Autoantibodies to PLIN1 in sera from a patient with autoimmune AGL following cancer immunotherapy. A: RLBA screening for PLIN1 antibodies in sera from all time points from index patient 2 as well as checkpoint-treated control patients without lipodystrophy (n = 7), as done for case report 1. Dotted line indicates mean ± 3 SD healthy control subjects (n = 11). Numbers to the right of circles indicate the time point series, for reference in panel B. The left panel describes the clinical timeline corresponding to time points T0–T4. Checkpoint inhibitor therapy (CPI) was discontinued at 34 cycles (16 months) due to progressive weight loss and elevated liver function tests (LFTs), with further workup over subsequent months. B: Validation of autoantibodies to PLIN1 with use of immunohistochemistry on mouse omental adipose tissue, as in Fig. 2B. Sera were used from either a control subject (immunotherapy but no AGL) or case report 2 patient (immunotherapy with AGL), with various time points. Each column represents an individual sample; from left to right: sera from checkpoint control pretreatment, sera from checkpoint control posttreatment with no autoimmunity, case report 1 pretherapy, case report 1 posttherapy 1, case report 1 posttherapy 3, case report 1 posttherapy 4. Images are 600 × 600 pixel insets from original ×40 image. Scale bar represents 100 μm. LD, lipodystrophy.

Figure 4

Autoantibodies to PLIN1 are specific to the generalized subtype of acquired lipodystrophy. RLBA screening for PLIN1 antibodies in sera from healthy control subjects (HC) (n = 63) or individuals with either lipodystrophy (AGL n = 46, APL n = 52) or autoimmune metabolic disorders not involving lipodystrophy (type 1 diabetes [T1D] n = 110, type 2 diabetes [T2D] n = 24). Dotted line represents 3 SD above the mean from healthy control subjects. Red dots depict 17 of 46 (37%) AGL patients scoring positive for PLIN1 autoantibodies.

Figure 5

Clinical features of patients with AGL. A: A 20-year-old male with panniculitis diagnosed in early childhood.

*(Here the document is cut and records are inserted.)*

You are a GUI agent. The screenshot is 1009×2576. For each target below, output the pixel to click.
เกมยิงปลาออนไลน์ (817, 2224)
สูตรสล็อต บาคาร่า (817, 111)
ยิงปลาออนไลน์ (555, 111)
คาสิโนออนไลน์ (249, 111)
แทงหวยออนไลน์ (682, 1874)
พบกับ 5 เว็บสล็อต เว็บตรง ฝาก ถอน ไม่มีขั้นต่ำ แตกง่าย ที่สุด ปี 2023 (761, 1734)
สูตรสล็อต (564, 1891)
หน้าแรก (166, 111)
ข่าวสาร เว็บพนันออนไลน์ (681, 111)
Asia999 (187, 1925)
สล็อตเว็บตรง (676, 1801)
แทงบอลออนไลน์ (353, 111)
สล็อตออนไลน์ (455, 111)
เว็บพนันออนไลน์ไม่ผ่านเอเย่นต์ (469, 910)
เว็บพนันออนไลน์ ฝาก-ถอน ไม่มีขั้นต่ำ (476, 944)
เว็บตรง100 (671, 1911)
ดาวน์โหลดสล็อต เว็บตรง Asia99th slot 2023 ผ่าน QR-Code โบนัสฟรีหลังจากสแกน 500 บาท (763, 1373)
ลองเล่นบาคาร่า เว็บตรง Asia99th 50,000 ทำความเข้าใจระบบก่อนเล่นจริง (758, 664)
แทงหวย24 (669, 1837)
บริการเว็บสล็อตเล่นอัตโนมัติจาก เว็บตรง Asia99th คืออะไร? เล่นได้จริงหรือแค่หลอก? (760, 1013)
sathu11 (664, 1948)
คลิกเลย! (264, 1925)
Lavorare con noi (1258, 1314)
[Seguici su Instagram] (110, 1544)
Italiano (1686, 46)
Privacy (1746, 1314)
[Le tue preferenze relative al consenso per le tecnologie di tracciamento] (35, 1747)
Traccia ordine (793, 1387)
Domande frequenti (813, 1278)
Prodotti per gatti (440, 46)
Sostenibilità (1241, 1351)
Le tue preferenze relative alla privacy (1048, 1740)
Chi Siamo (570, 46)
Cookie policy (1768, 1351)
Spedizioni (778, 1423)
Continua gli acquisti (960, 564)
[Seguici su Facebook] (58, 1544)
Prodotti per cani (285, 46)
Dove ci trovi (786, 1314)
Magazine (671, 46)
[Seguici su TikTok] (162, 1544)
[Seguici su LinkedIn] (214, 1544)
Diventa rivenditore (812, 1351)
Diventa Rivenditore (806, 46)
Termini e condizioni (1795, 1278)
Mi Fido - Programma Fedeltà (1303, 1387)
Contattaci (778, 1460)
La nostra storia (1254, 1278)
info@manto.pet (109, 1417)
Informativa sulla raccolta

B: A 5-year-old male with hepatomegaly, hepatic steatosis, splenomegaly, diabetes, and celiac disease. C: A 12-year-old female with diabetes, dermatomyositis, hepatomegaly, and celiac disease. D: An 8-year-old male with panniculitis, fatty liver, hypothyroidism, and vitiligo. E: A 9-year-old male with IgA deficiency, hepatomegaly, and splenomegaly.